■ What to produce ■
Beginning with the line where "Select the AWS" appears, repeat every remaining line of the entries exactly, the last line included.

■ Records to process ■
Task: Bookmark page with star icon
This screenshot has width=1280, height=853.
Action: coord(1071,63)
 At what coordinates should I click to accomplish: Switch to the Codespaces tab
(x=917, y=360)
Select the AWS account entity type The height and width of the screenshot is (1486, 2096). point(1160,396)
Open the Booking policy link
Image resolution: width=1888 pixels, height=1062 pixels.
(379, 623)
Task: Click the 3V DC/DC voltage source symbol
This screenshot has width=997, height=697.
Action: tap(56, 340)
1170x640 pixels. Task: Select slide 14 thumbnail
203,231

■ Finished exercise ■
Select the AWS account entity type The height and width of the screenshot is (1486, 2096). point(1160,396)
Open the Booking policy link
Image resolution: width=1888 pixels, height=1062 pixels.
(379, 623)
Task: Click the 3V DC/DC voltage source symbol
This screenshot has width=997, height=697.
Action: tap(56, 340)
1170x640 pixels. Task: Select slide 14 thumbnail
203,231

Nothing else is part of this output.